Page:Cooper - Œuvres complètes, éd Gosselin, tome 4, 1839.djvu/256

La bibliothèque libre.
Le texte de cette page a été corrigé et est conforme au fac-similé.

— J’en sors, répondit Polwarth d’un ton grave. Ce drôle est votre protégé, major Lincoln ; mais vous portez peut-être l’indulgence trop loin. Je viens vous chercher à la requête de deux beaux yeux bleus, qui, depuis une demi-heure, demandent à tous ceux qui entrent dans l’église pourquoi le major Lincoln n’y est pas encore.

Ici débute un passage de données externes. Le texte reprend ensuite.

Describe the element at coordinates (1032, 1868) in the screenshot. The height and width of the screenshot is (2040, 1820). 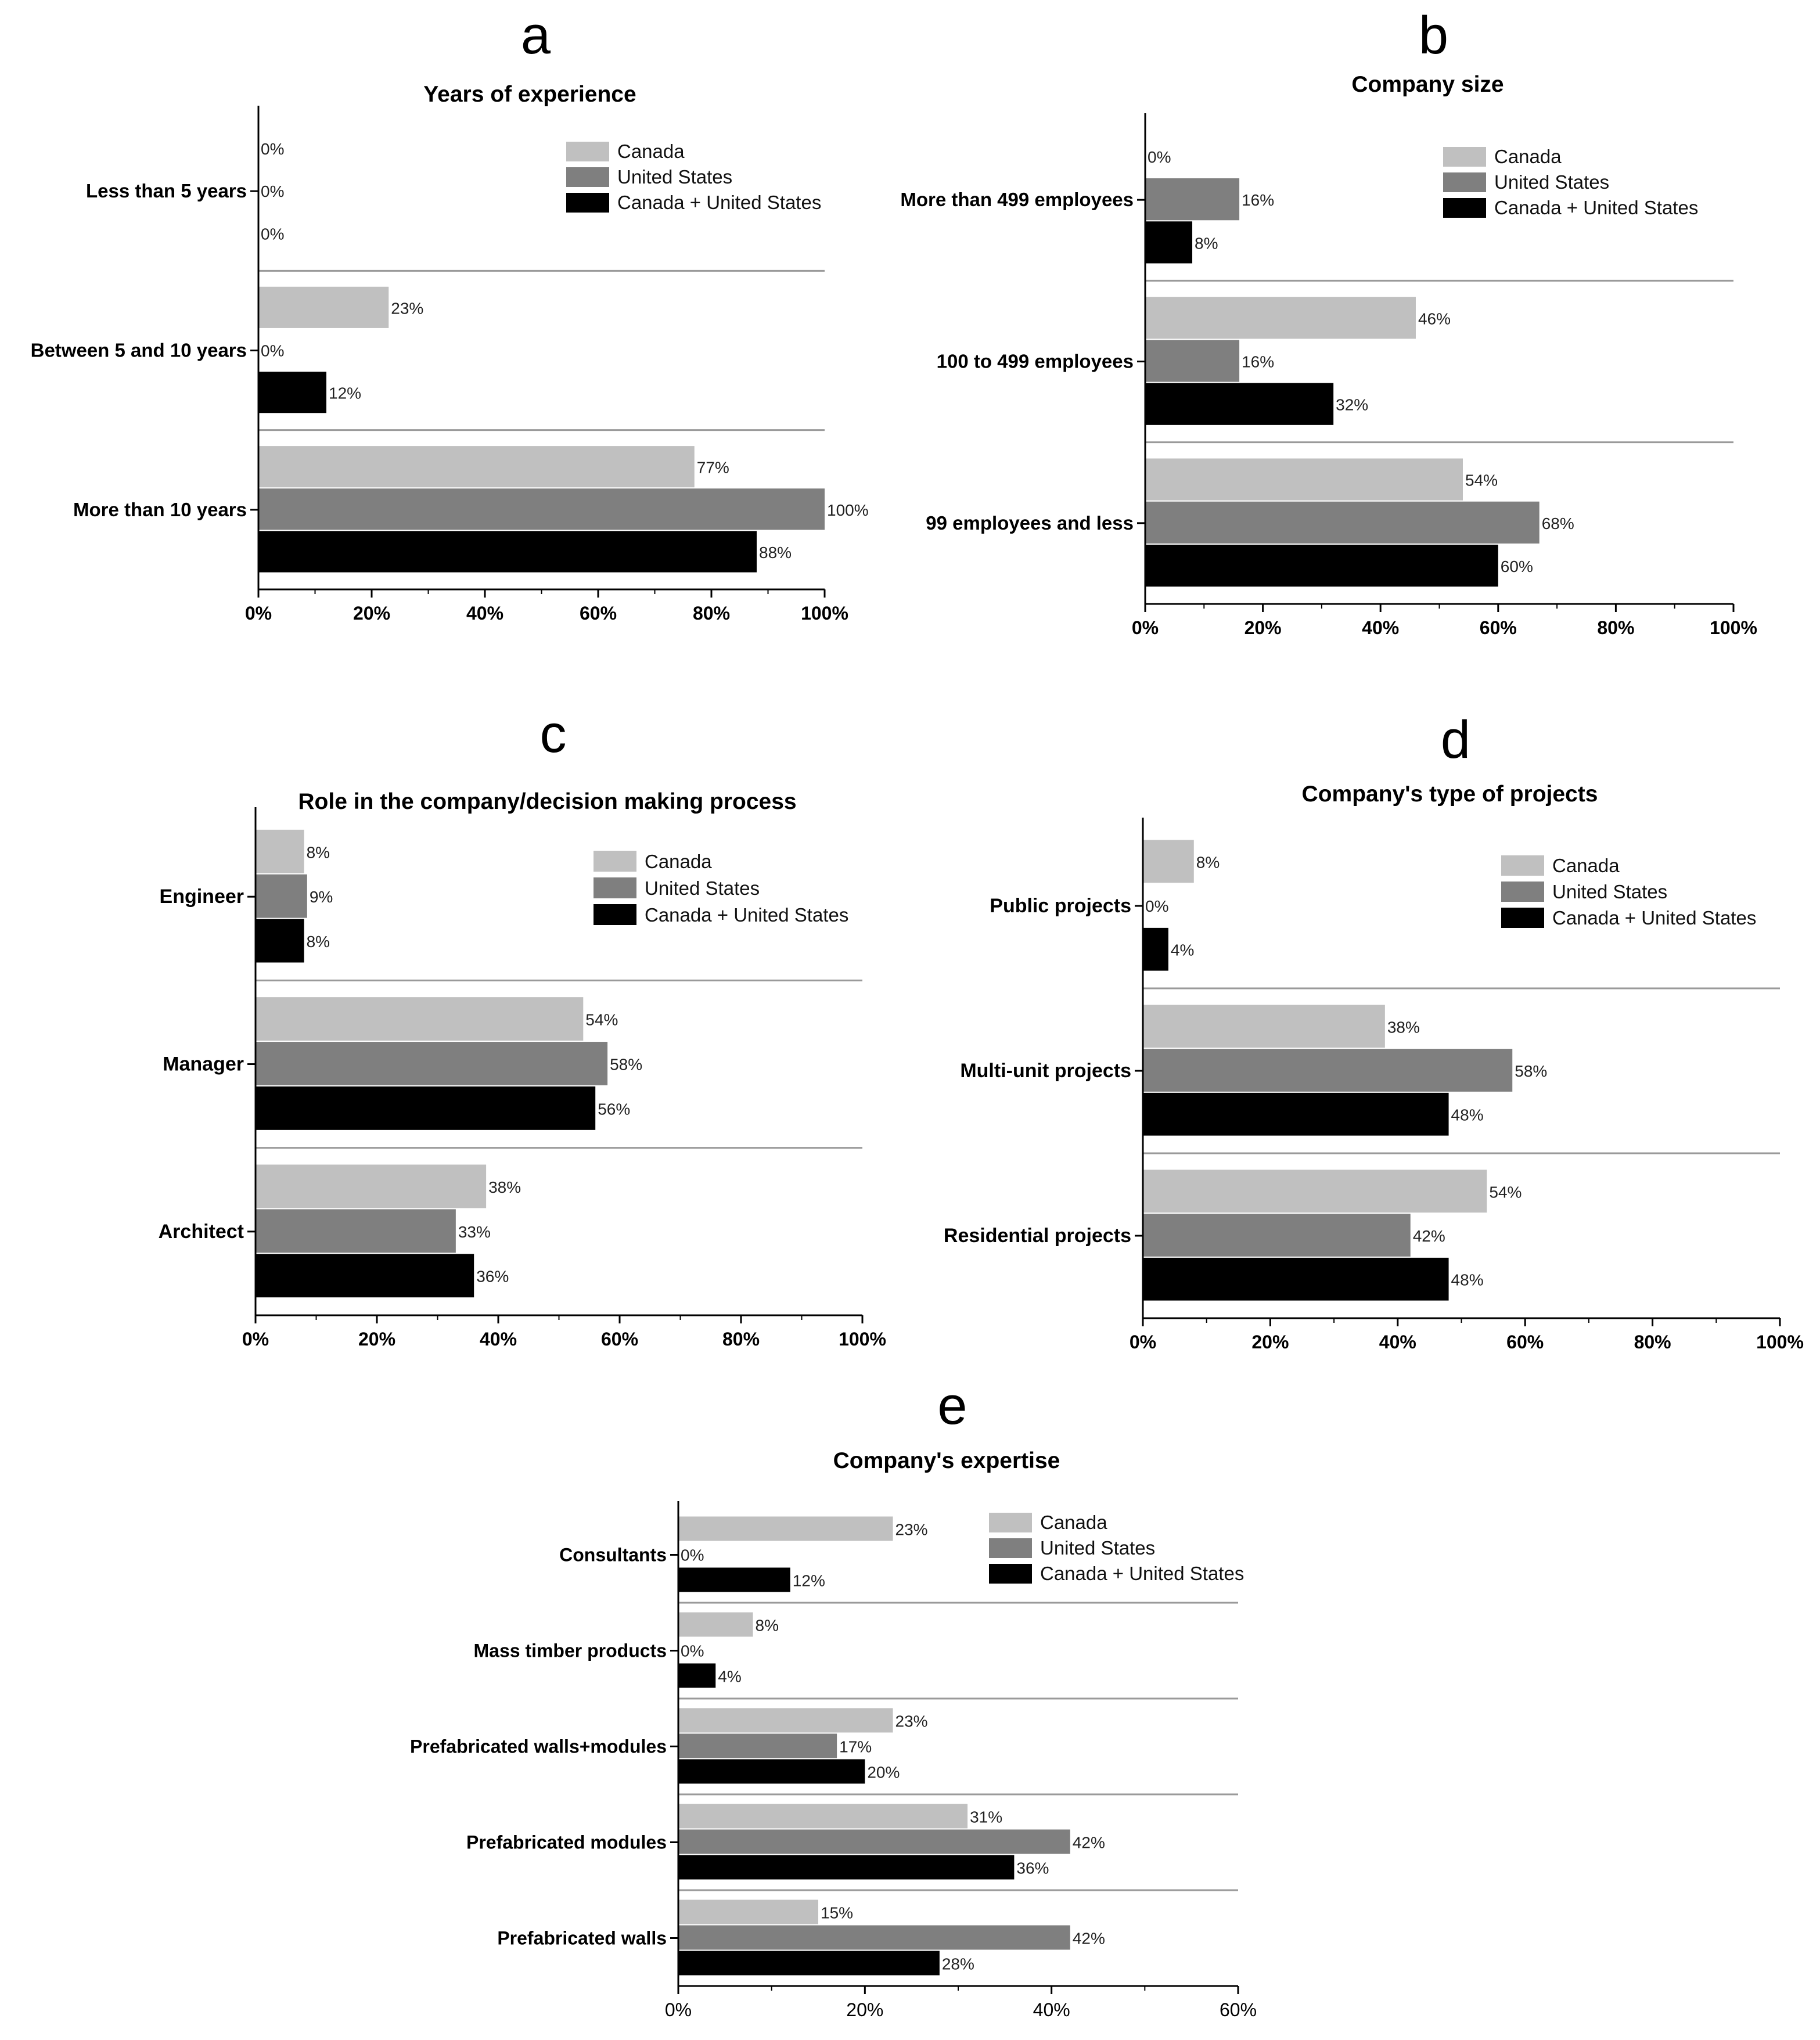
I see `data-label: 36%` at that location.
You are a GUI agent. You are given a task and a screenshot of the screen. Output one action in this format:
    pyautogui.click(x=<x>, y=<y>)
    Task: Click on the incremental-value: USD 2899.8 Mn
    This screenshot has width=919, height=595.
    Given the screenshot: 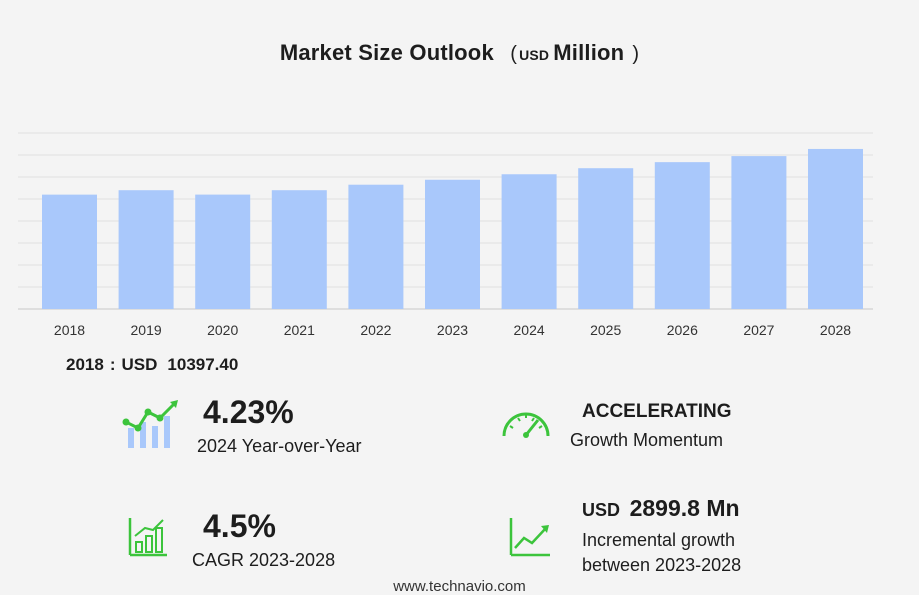 What is the action you would take?
    pyautogui.click(x=661, y=508)
    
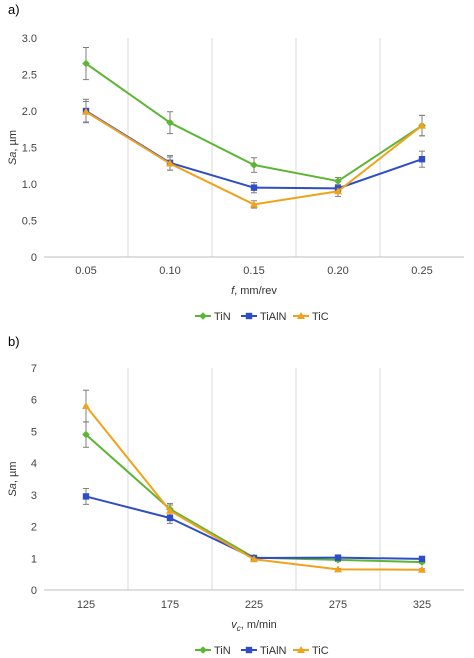 The image size is (474, 658). I want to click on y-tick-label: 3.0, so click(30, 39).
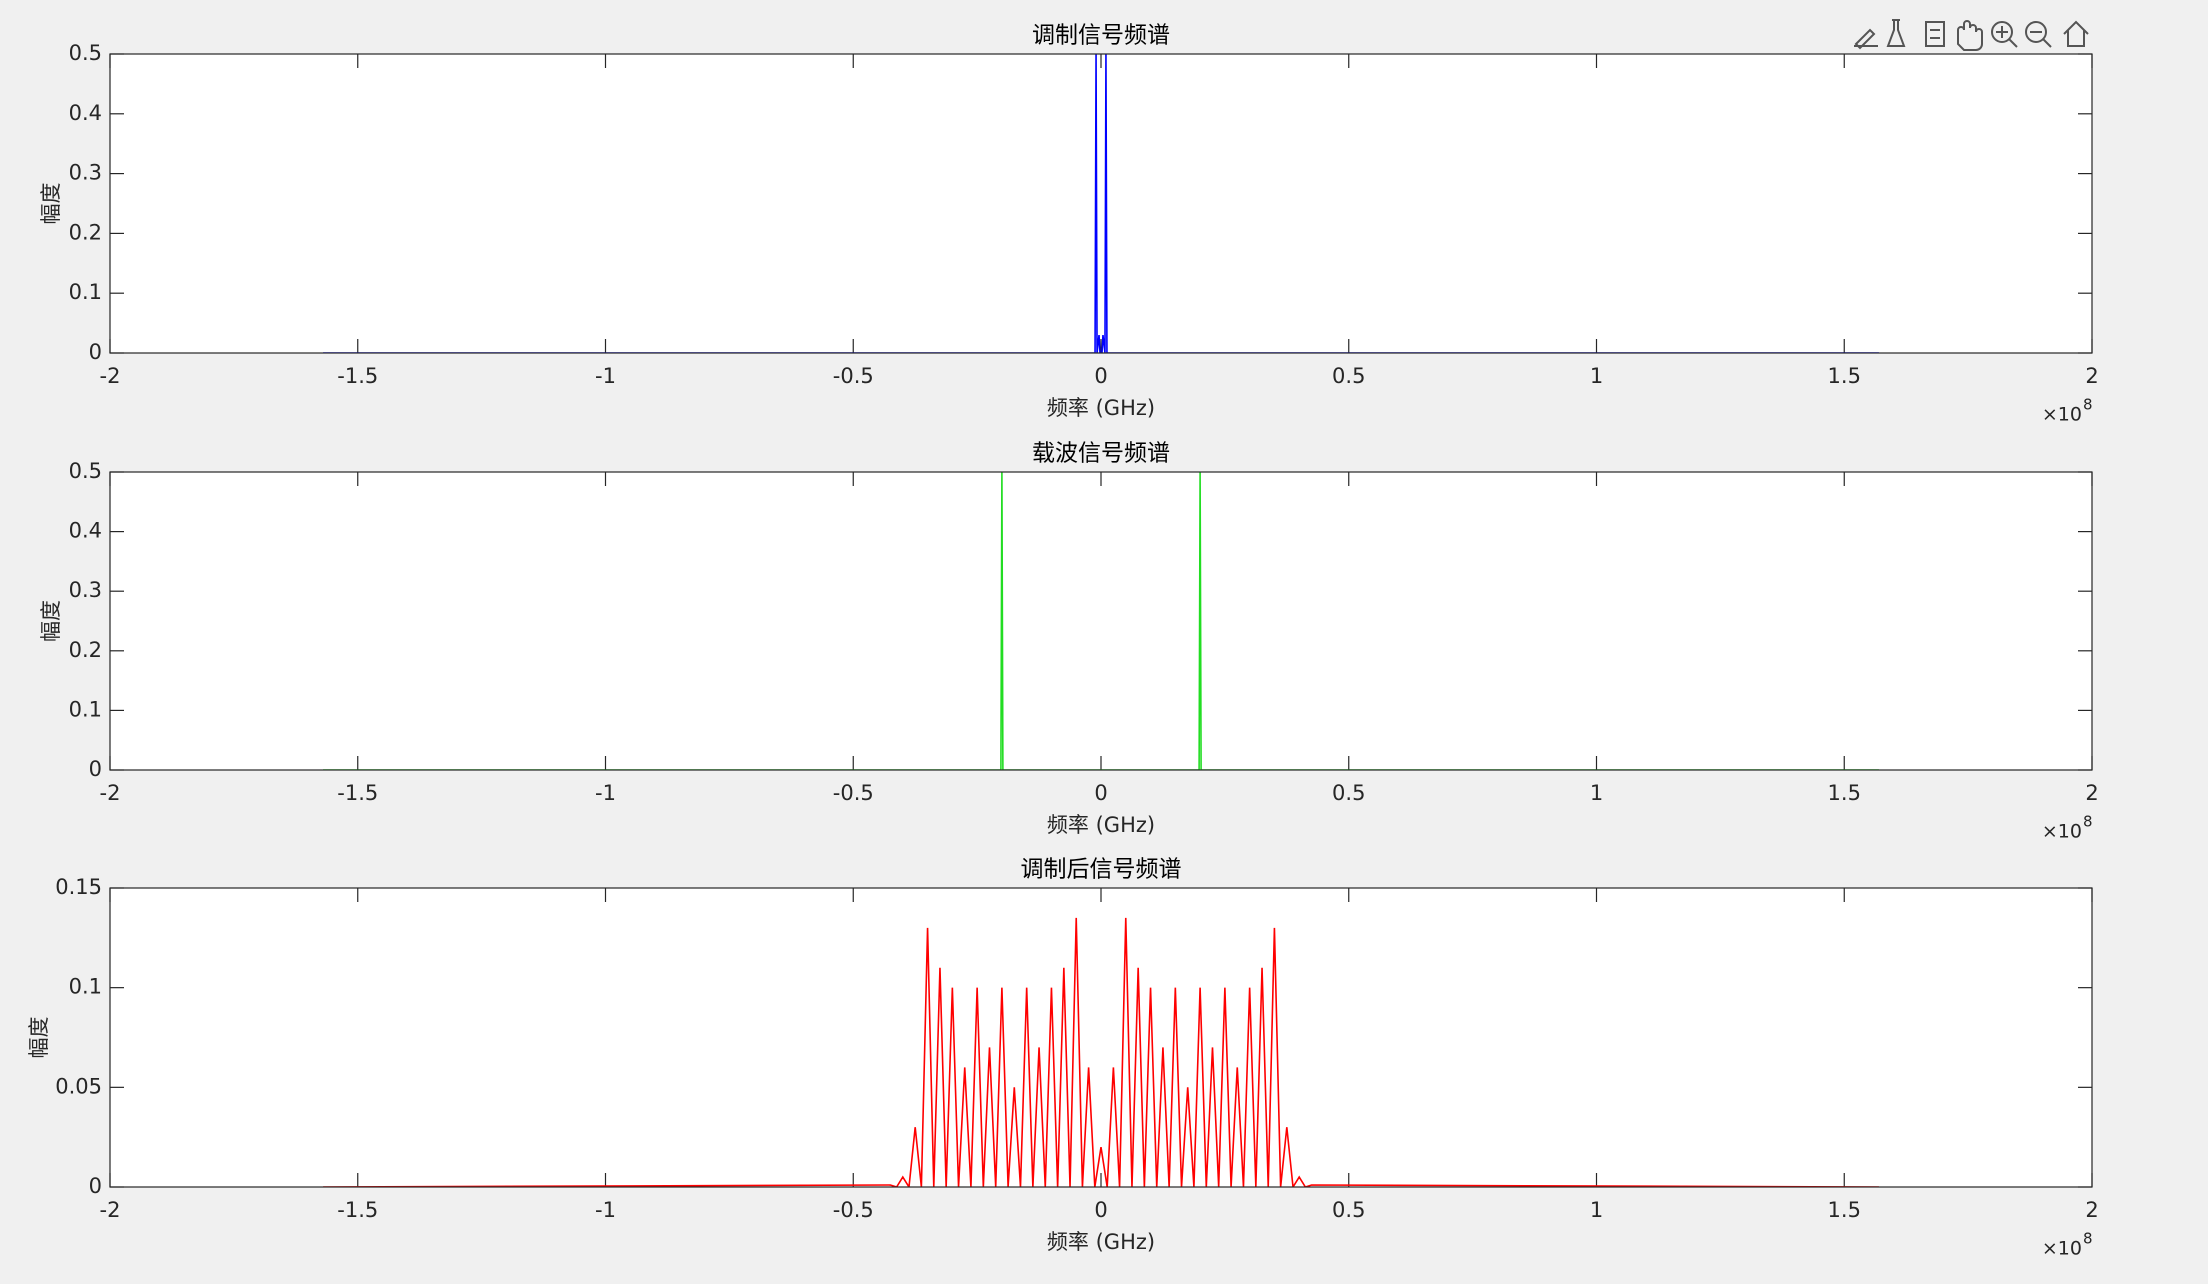 This screenshot has height=1284, width=2208. What do you see at coordinates (2038, 34) in the screenshot?
I see `zoom-out-tool` at bounding box center [2038, 34].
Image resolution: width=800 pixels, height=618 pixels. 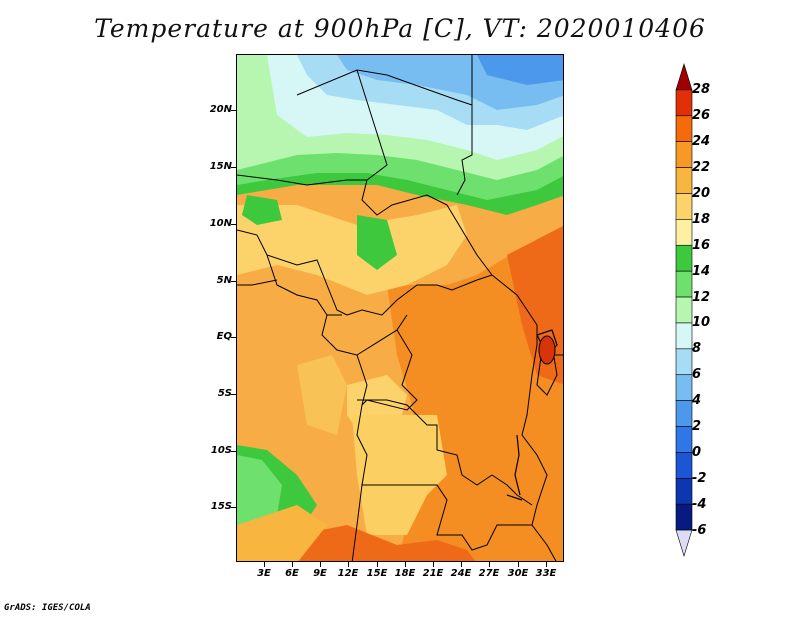 I want to click on lat-label-eq: EQ, so click(x=224, y=336).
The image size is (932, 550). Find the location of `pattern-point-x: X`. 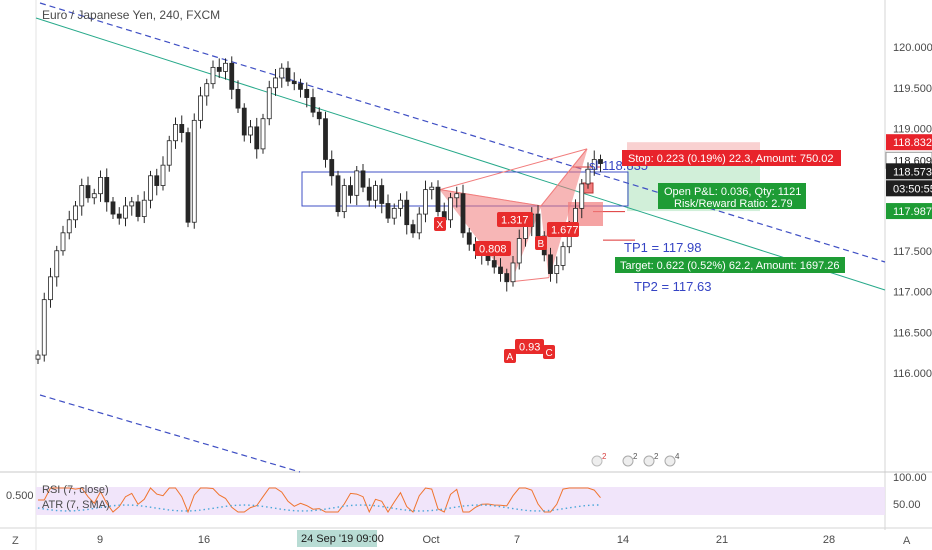

pattern-point-x: X is located at coordinates (440, 224).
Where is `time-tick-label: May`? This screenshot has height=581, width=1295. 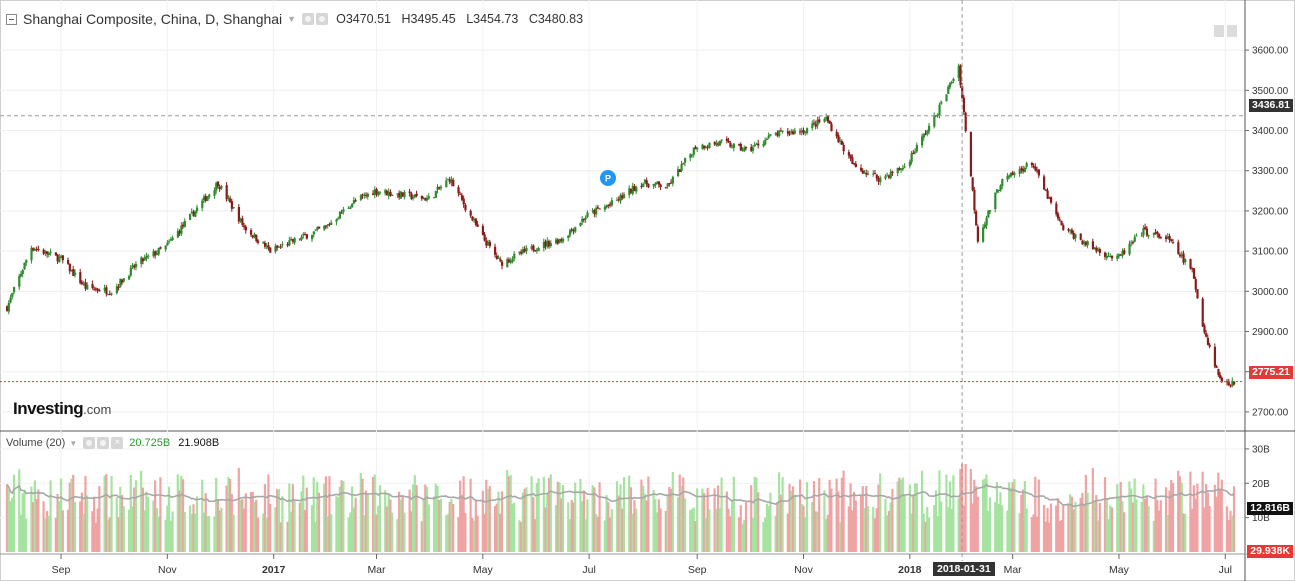 time-tick-label: May is located at coordinates (484, 570).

Lionel lui fit ses remerciements, feignit de sourire du ton grave qu’avait pris son ami, et, sans plus de délai, ils entrèrent tous deux dans l’église et se placèrent dans le banc de Mrs Lechmere. Les idées religieuses qui occupèrent alors Lionel bannirent insensiblement de son esprit les réflexions pénibles qu’avait fait naître son entrevue avec Job. Il entendit la respiration pénible et entrecoupée de l’être aimable qui était agenouillé à son côté, pendant que le ministre lisait les actions de grâces qui le concernaient personnellement, et quelque reconnaissance terrestre se mêlait au sentiment de gratitude qu’il élevait vers le ciel. Sous le voile transparent qui couvrait le visage de Cécile, il vit ses yeux pleins de douceur prendre la même direction, et il se rassit aussi heureux que peut l’être un amant bien épris quand il se sent assuré de posséder l’affection d’une jeune personne aussi pure qu’aimable.

Le service divin n’offrit peut-être pas autant de consolation à Polwarth. Lorsqu’il fut question de se lever, il se remit d’abord avec un peu de difficulté sur sa jambe solitaire, et jetant un regard fort équivoque sur ce qui remplaçait l’autre, il toussa, et fit un tel bruit en traînant sa jambe de bois sur le plancher du banc, qu’il attira sur lui tous les yeux, comme s’il avait voulu que toute la congrégation pût rendre témoignage que c’était pour lui qu’on venait d’offrir au ciel des actions de grâces.

Le ministre qui officiait était trop discret pour fatiguer l’attention des officiers de l’état-major en leur donnant un échantillon de son éloquence sacrée. Il fut une minute à prononcer son texte de manière à faire impression. Il en mit trois à l’exorde. Dix lui suffirent pour les deux points de son discours, et il termina sa péroraison en quatre minutes et demie, ayant ainsi le plaisir de voir, par cinquante montres qui furent tirées en même temps, et par le nombre de visages satisfaits qu’il apercevait de toutes parts, qu’on trouvait universellement qu’il venait de débiter un discours très-orthodoxe.